1.5 Scientific contribution for strategic theory

The resource orchestration framework was chosen as a basis for this research because of its practical relevance, authors and its novelty. The authors have done a lot of work in the past few decades collecting empirical data to develop the resource orchestration framework using a meta-analysis. Author David G. Sirmon has a MBA and a PhD degree and is currently Associate Professor at Texas A&M University. He is known as one of the best professors in the world in Strategic Management and Entrepreneurship.

Using this strong basis gives the opportunity to add something new that will be of real value, other than building upon a less valuable theory and framework. Targeting at marketing related resources shapes focus that is needed to deliver valuable information. Information that is relevant by looking at the online developments. Narrowing down to the online context also makes the results even more relevant for managers, who are concerned with online marketing activities. The decision to focus on narrowing down is also made to deliver results that are meaningful, relevant and even more reliable than aiming to a more general topic.

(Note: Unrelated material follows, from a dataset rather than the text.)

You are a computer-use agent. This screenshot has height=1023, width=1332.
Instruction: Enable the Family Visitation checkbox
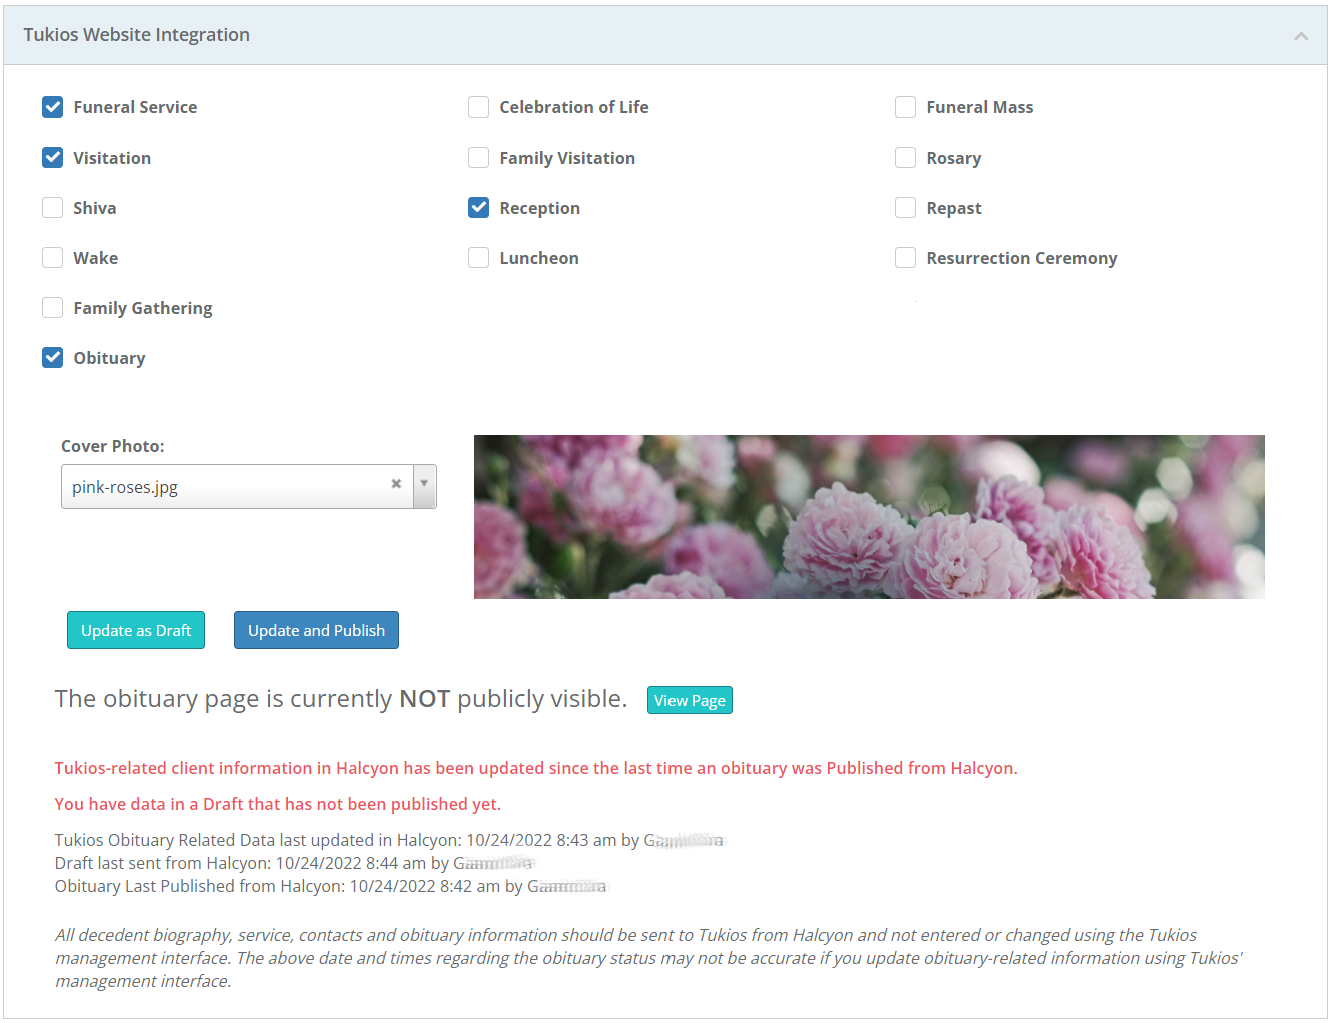point(479,158)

During the research lots of other - perhaps new - questions will arise. For example: How to execute the strategy in a more operational manner? How can a company be ambidextrous? Or even how creative management creates competitive advantage? These questions might

slightly be answered during the research as these questions are closely related to the research question, but the research question will always stand central. It is possible that some of these questions might be answered in the practical implications part in the end of the research, where ideas for further research will be given.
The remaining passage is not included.